* [Work task]:
In the listing that follows, how many lines have the word "computer" in them? Give only the number.

(Data extracts Opens)

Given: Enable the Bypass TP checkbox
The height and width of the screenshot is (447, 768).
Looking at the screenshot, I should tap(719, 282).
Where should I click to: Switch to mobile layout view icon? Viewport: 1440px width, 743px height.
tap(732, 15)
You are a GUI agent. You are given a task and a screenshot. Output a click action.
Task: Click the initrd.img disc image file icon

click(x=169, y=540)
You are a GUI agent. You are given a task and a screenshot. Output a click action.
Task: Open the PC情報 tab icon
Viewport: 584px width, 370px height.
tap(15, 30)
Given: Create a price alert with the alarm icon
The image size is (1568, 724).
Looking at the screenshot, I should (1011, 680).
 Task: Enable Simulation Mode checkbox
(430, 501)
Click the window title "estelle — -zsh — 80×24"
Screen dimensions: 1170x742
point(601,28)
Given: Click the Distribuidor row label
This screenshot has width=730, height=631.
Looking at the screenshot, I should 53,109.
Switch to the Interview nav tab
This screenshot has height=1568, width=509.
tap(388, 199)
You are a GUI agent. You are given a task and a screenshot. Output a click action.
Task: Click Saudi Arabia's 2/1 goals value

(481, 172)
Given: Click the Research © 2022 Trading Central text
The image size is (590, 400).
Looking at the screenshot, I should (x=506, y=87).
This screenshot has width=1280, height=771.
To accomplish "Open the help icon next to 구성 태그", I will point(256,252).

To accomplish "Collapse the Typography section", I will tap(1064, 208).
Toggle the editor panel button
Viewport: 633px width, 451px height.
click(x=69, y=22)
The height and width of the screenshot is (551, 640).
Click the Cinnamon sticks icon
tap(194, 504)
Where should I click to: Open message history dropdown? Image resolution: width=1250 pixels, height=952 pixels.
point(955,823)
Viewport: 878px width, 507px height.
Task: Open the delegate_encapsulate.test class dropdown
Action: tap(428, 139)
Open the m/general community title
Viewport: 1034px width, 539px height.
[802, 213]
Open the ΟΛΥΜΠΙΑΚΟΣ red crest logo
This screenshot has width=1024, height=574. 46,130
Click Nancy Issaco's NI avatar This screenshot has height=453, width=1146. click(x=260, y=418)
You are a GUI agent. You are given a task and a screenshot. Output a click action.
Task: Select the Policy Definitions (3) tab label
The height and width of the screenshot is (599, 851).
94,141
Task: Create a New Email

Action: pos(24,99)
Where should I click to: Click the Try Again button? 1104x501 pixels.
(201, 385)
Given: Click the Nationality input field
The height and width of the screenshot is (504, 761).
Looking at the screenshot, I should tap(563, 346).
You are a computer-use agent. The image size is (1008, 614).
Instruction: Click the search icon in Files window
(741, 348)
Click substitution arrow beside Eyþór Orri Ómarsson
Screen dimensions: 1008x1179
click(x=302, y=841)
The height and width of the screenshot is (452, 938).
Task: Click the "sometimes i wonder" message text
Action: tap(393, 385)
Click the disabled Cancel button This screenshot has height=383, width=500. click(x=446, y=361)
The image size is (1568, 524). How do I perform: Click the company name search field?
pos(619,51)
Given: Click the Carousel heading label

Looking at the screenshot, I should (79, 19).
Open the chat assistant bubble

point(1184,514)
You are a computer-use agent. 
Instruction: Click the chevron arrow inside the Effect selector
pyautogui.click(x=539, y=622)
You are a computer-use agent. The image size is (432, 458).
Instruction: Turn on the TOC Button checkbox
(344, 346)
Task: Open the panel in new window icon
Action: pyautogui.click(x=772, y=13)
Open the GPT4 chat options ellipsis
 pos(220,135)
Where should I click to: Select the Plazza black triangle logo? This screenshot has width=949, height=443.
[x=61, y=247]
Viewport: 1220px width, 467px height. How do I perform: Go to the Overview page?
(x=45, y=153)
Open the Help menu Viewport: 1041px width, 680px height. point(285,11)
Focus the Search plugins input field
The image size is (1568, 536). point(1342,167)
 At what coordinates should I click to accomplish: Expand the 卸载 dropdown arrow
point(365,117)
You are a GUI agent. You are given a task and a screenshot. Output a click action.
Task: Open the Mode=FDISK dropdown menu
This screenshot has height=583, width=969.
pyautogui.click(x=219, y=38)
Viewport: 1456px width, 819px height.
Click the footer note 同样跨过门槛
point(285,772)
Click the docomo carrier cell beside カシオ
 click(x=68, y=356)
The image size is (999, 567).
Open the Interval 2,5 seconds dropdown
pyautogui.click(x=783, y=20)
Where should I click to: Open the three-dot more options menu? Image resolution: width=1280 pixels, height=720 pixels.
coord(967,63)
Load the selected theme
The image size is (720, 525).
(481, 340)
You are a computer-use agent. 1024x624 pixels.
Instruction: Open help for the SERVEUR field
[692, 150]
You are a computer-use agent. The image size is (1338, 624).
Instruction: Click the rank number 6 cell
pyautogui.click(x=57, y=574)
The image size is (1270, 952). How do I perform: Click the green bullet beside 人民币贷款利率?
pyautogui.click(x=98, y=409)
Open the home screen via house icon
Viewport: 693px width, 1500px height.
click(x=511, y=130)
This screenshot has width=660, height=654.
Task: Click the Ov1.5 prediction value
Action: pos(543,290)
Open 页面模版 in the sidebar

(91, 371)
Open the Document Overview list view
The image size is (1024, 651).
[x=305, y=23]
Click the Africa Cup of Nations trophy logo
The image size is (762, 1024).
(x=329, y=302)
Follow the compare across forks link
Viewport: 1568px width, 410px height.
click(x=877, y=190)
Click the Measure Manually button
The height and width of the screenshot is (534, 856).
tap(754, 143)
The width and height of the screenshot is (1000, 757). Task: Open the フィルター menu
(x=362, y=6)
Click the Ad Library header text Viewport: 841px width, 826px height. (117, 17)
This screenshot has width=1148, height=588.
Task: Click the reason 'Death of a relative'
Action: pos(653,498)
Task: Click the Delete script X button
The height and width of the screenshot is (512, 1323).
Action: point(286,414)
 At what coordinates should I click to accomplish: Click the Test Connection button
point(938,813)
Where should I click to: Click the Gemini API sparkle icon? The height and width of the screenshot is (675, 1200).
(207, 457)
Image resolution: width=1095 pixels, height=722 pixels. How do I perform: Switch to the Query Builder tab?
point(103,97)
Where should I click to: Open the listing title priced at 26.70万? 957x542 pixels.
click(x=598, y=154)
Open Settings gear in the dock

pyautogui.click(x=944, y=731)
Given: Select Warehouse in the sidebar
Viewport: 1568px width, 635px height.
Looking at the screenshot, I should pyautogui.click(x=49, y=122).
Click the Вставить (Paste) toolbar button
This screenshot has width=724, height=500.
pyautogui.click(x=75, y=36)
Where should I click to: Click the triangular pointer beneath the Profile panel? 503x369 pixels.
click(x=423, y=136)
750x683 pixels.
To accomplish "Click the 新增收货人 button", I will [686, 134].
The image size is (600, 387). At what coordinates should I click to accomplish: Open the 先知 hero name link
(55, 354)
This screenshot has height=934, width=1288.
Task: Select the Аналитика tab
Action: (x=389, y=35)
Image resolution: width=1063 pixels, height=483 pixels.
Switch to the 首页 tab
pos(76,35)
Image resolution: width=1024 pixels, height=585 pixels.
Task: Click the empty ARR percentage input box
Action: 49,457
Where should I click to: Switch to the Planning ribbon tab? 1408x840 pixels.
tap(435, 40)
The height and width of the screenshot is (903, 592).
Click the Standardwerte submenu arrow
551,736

(Data extracts Closes)

* [Written solution]:
5